On 09/16/2016 09:57 PM, Sargun Dhillon wrote:

quoted

On Wed, Sep 14, 2016 at 01:13:16PM +0200, Daniel Mack wrote:

quoted

quoted

I have no idea what makes you think this is limited to systemd. As I
said, I provided an example for userspace that works from the command
line. The same limitation apply as for all other users of cgroups.

So, at least in my work, we have Mesos, but on nearly every machine that Mesos 
runs, people also have systemd. Now, there's recently become a bit of a battle 
of ownership of things like cgroups on these machines. We can usually solve it 
by nesting under systemd cgroups, and thus so far we've avoided making too many 
systemd-specific concessions.

The reason this works (mostly), is because everything we touch has a sense of 
nesting, where we can apply policy at a place lower in the hierarchy, and yet 
systemd's monitoring and policy still stays in place. 

Now, with this patch, we don't have that, but I think we can reasonably add some 
flag like "no override" when applying policies, or alternatively something like 
"no new privileges", to prevent children from applying policies that override 
top-level policy.

Yes, but the API is already guarded by CAP_NET_ADMIN. Take that
capability away from your children, and they can't tamper with the
policy. Does that work for you?

No. This can be addressed in a follow-on patch, but the use-case is that I have 
a container orchestrator (Docker, or Mesos), and systemd. The sysadmin controls 
systemd, and Docker is controlled by devs. Typically, the system owner wants 
some system level statistics, and filtering, and then we want to do 
per-container filtering.

We really want to be able to do nesting with userspace tools that are oblivious, 
and we want to delegate a level of the cgroup hierarchy to the tool that created 
it.

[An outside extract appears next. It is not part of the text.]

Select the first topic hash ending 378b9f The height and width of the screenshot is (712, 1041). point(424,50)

I do not see Docker integrating with systemd any time soon, and that's 
really the only other alternative.

quoted

I realize there is a speed concern as well, but I think for 
people who want nested policy, we're willing to make the tradeoff. The cost
of traversing a few extra pointers still outweighs the overhead of network
namespaces, iptables, etc.. for many of us. 

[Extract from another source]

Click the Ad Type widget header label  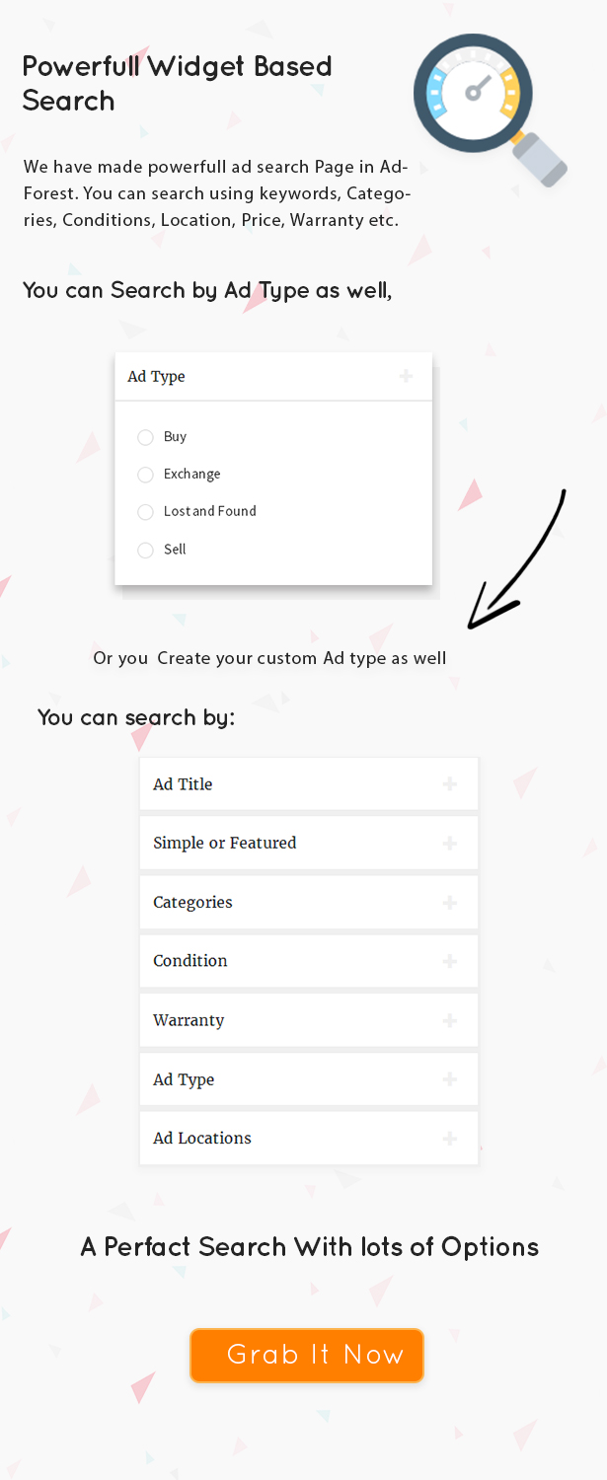(x=156, y=377)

Not sure. Have you tried it?

Tried nested policies? Yes. I tried nested policy execution with syscalls, and I 
tested with bind and connect. The performance overhead was pretty minimal, but 
latency increased by 100 microseconds+ once the number of BPF hooks increased 
beyond 30. The BPF programs were trivial, and essentially did a map lookup, and 
returned 0.

I don't think that it's just raw cycles / execution time, but I didn't spend 
enough time digging into it to determine the performance hit. I'm waiting
for your patchset to land, and then I plan to work off of it.

quoted

What do you think Daniel?

I think we should look at an implementation once we really need it, and
then revisit the performance impact. In any case, this can be changed
under the hood, without touching the userspace API (except for adding
flags if we need them).

+1

quoted

quoted

Not necessarily. You can as well do it the inetd way, and pass the
socket to a process that is launched on demand, but do SO_ATTACH_FILTER
+ SO_LOCK_FILTER  in the middle. What happens with payload on the socket
is not transparent to the launched binary at all. The proposed cgroup
eBPF solution implements a very similar behavior in that regard.

It would be nice to be able to see whether or not a filter is attached to a 
cgroup, but given this is going through syscalls, at least introspection
is possible as opposed to something like netlink.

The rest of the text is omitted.